The steel grades of Japanese cutlery
The main component of a knife is the blade with the cutting edge. Various steels can be used for the cutting edge and these should be considered when choosing a suitable knife. A knife can fulfill different tasks, therefore all offered blade shapes and blade steels in our portfolio have their right to exist.
In our product portfolio you will find all common Japanese knife steels from classic carbon steels (Aogami 1, Aogami 2, Aogami Super, Shirogami 1 and Shirogami 2) to high-strength steels (VG10, AUS10, Gin 3 and ATS-34) and pullver metallurgical steels (HAP40 and ZDP189).
Japanese knife blade structure
The mostly 3-ply blade construction with a softer outer sheath steel and an inner hard core is available in the Warikomi Awase and San Mai Awase versions.
In Warikomi Awase, the blade steel is completely sheathed with only the cutting edge exposed, similar to the structure of a kebab. In San Mai Awase blade construction, the inner core is also sheathed in another steel, but the construction is similar to a sandwich with exposed blade back and exposed cutting edge.
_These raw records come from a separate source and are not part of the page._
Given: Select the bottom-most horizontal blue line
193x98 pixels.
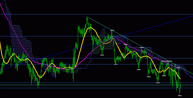Looking at the screenshot, I should [x=96, y=88].
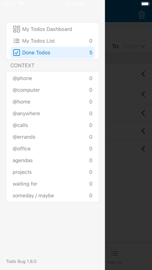Open the someday / maybe context

click(52, 196)
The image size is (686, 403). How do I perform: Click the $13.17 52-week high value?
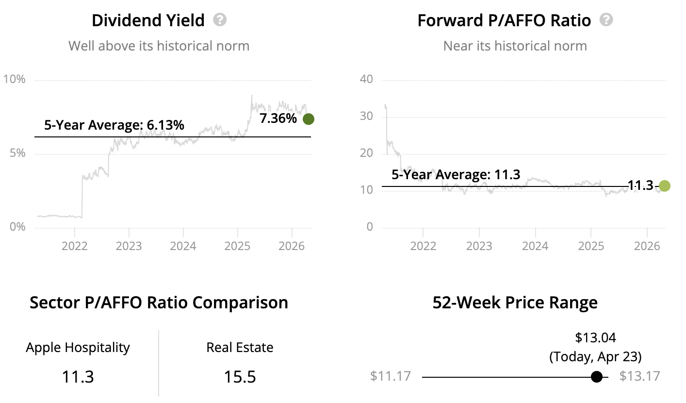point(640,376)
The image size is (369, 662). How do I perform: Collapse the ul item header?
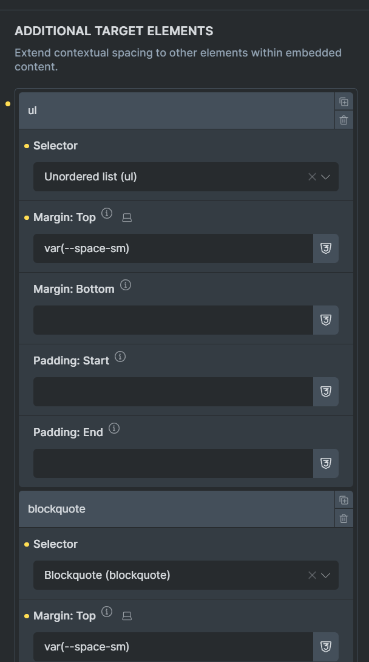[x=177, y=111]
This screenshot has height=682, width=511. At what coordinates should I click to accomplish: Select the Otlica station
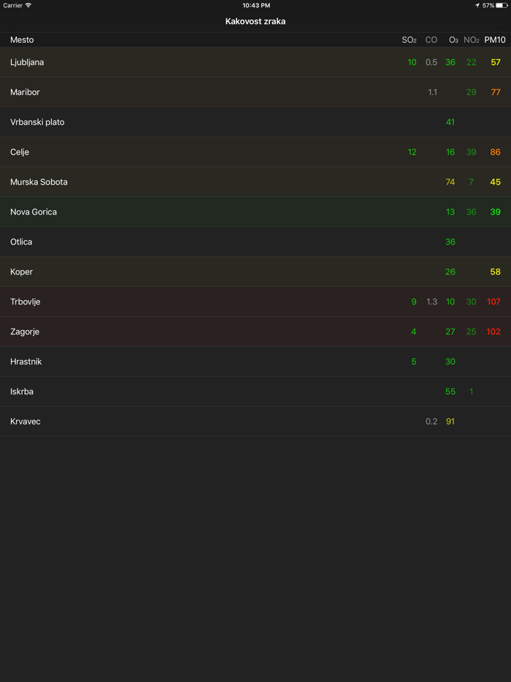pyautogui.click(x=256, y=242)
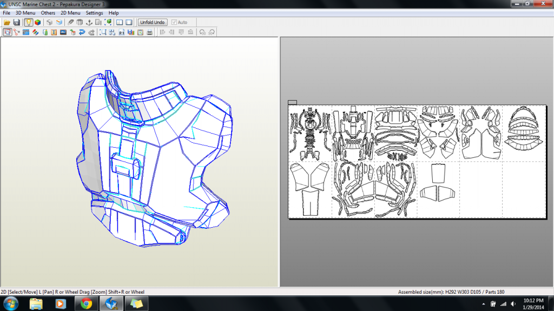Click the anchor icon in the top toolbar
Image resolution: width=554 pixels, height=311 pixels.
89,22
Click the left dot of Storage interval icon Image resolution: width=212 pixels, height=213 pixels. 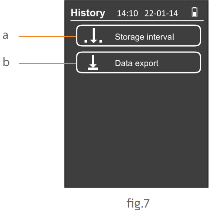coord(86,41)
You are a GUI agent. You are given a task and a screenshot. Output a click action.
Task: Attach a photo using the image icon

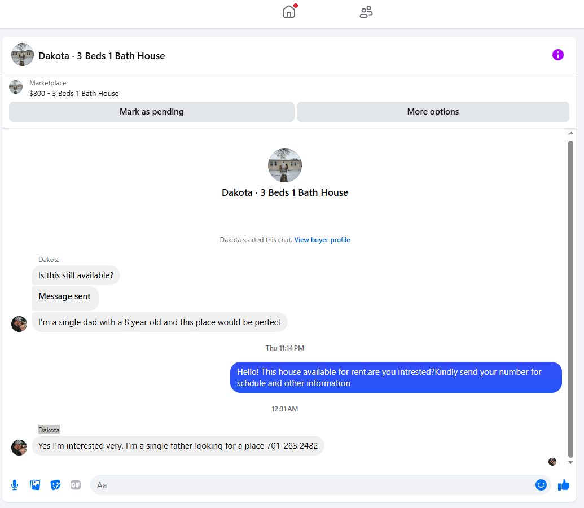click(x=35, y=485)
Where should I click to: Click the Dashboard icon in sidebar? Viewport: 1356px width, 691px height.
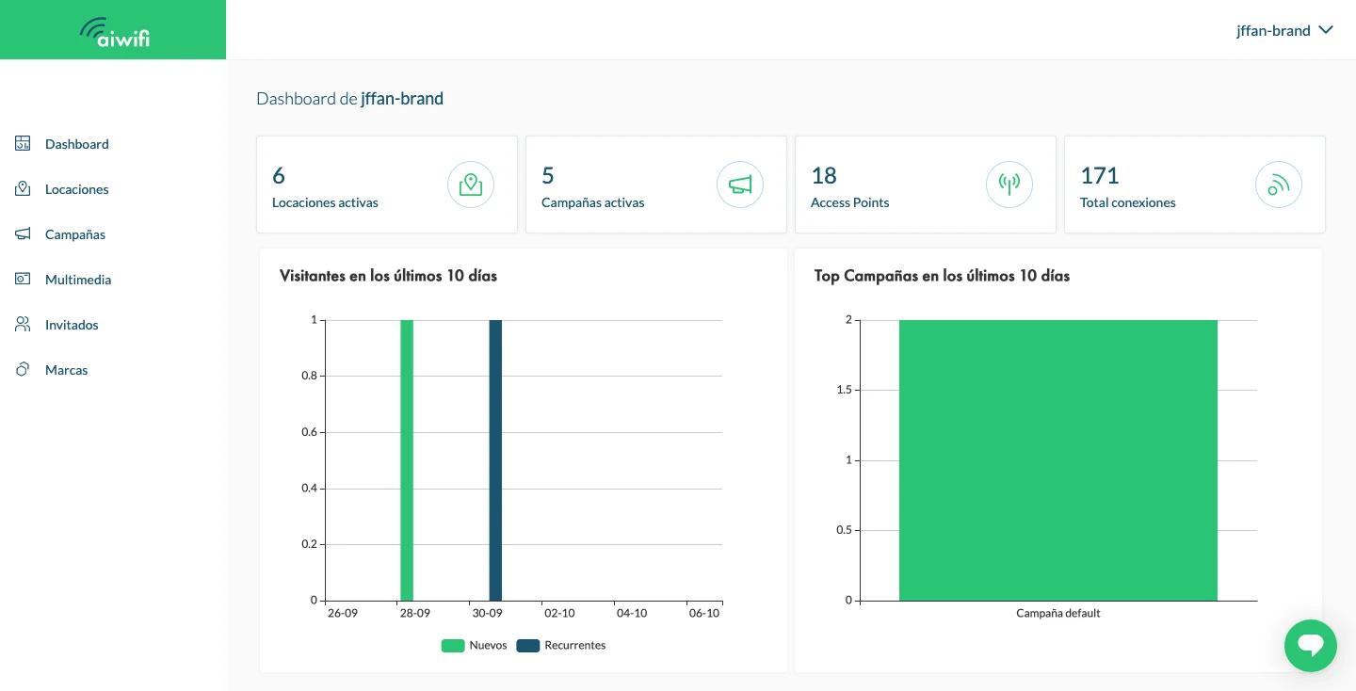click(23, 144)
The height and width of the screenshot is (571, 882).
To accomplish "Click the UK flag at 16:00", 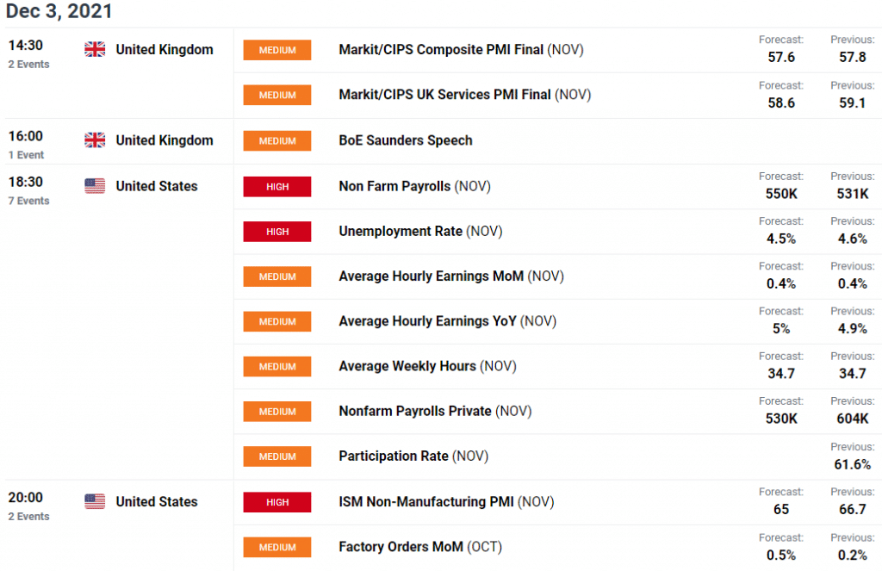I will (95, 140).
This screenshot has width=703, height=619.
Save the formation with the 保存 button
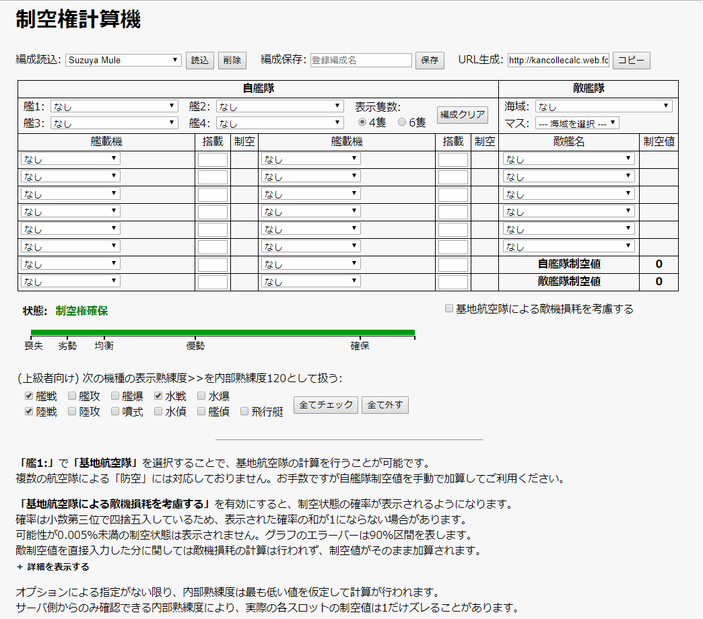coord(430,60)
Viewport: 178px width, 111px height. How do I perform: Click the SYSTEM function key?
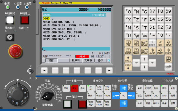(128, 51)
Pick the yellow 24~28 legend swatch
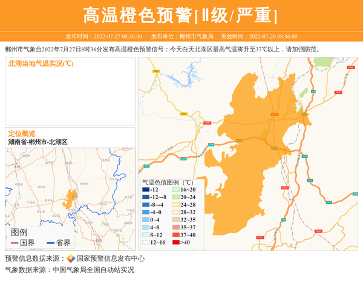 (x=175, y=205)
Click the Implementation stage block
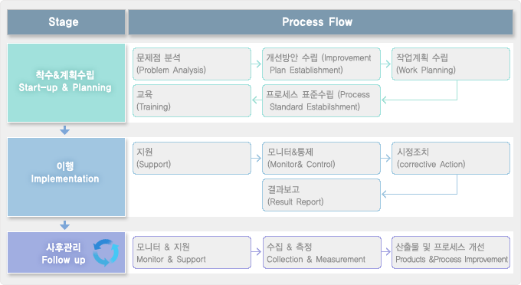Image resolution: width=521 pixels, height=285 pixels. coord(66,177)
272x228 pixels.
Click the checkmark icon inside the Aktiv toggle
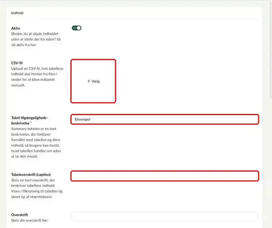pos(74,28)
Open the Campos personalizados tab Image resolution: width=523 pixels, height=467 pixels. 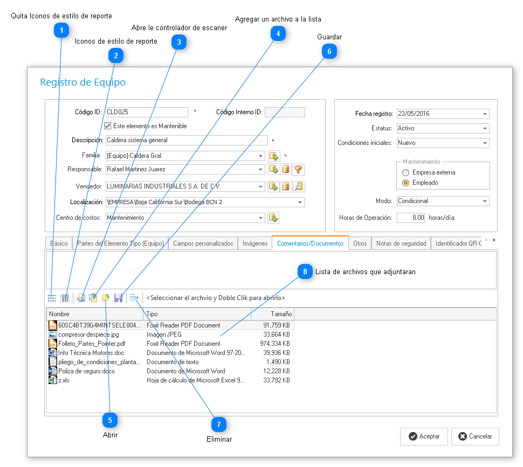pos(203,243)
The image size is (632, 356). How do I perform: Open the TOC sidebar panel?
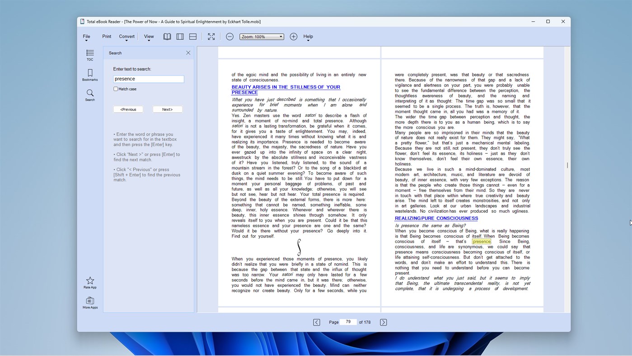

Another blade construction of Japanese knives is Ni Mai Awase where the cutting steel is plated on one side (like a cheese sandwich) and the blade is mostly ground on one side.
Difference between 3-ply construction and mono steel blades
The 3-ply construction of Japanese knives is also the biggest difference from conventional chef's knives with mono blades, which are often found in German kitchens. The widespread mono steel blade shape, where the complete blade is made of only one material, is not comparable in terms of manufacturing and performance. The 3 layers with an inner hard core that also forms the cutting edge create knife properties that a mono steel blade cannot offer.
Mono blades are usually more flexible and can therefore hardly reach a hardness of more than 58 HRC, which limits the edge retention and maximum sharpness of a blade. Exactly these limitations are overcome by 3-ply Japanese blades in that an outer steel allows the blade a certain flexibility and an extremely hard core on the inside sets the edge retention and maximum sharpness to an extremely high level.
Many types of knives for the market outside of Japan are made of lower hardness knife steels with limited sharpening potential. Original Japanese knives are made of carbon steels, such as the majority of our santoku knives in the store.